Intel has quietly begun to deviate from its self-perpetuated myth that processor performance is based on clock-speed alone: Intel's new 3.06 GHz Pentium 4 offers Hyper-Threading, a technology that Intel says offers up to a 24% performance gain independent of clock speed. The launch follows Intel's debut of its Pentium 4 with an excessively long pipeline of 20-stages two years ago that boosted clock speed to the detriment of processor performance.

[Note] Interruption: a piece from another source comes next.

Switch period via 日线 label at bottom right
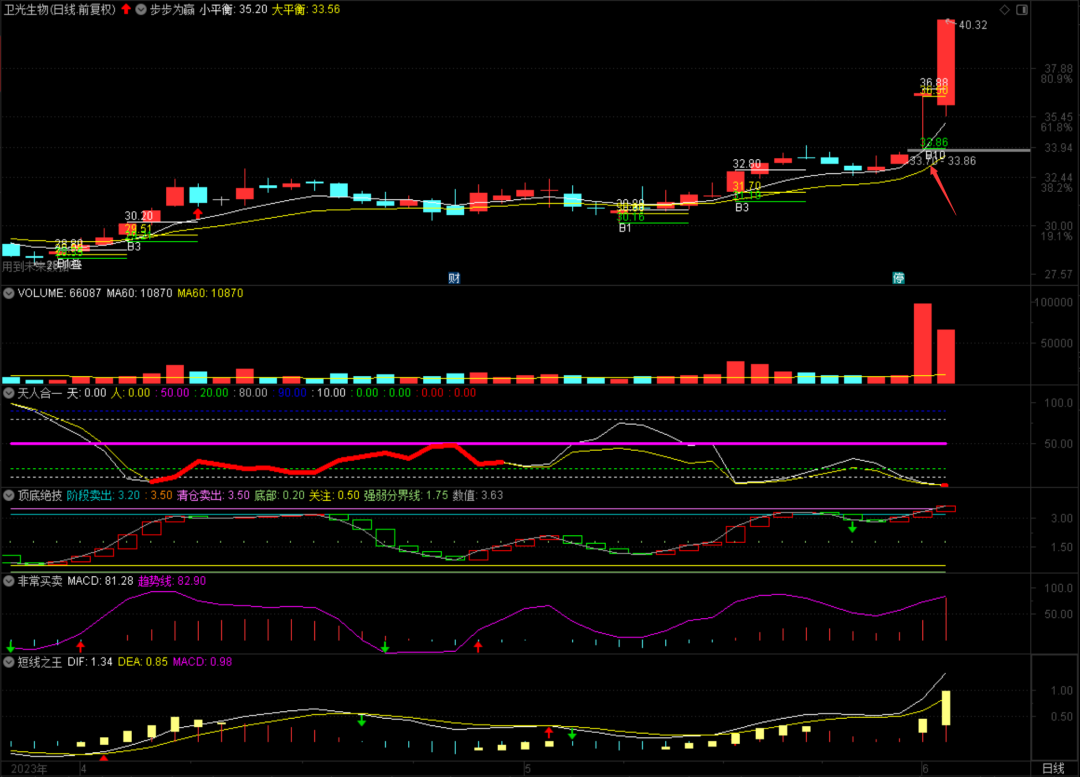 point(1052,768)
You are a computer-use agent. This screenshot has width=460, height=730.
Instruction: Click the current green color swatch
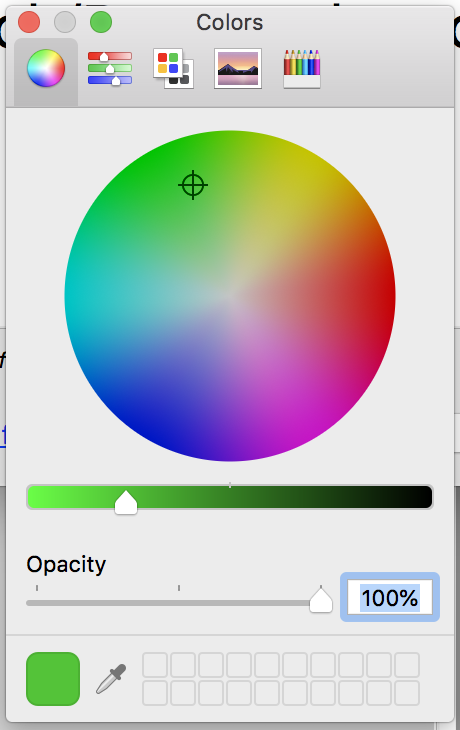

Intel will likely continue to throw a substantial portion of its billion-dollar marketing budget to perpetuate the clock-speed myth in the average consumer's mind that processor performance is measured by clock speed alone. But after the debut of the HT technology in its desktop CPU line, incremental performance gains in new Pentium processors will no longer be measured by pure Megahertz levels, Intel said.

Enter Hyper-Threading

Simply put, HT allows one processor to serve as two physical processors while the OS and other programs are tricked into thinking that there are actually two working physical processors. The benefits are twofold: when multitasking, HT will allow you take about any combination of desktop applications with HT, run them simultaneously and then get some level of benefit depending on the application you are running, measured by task-completion benchmarks.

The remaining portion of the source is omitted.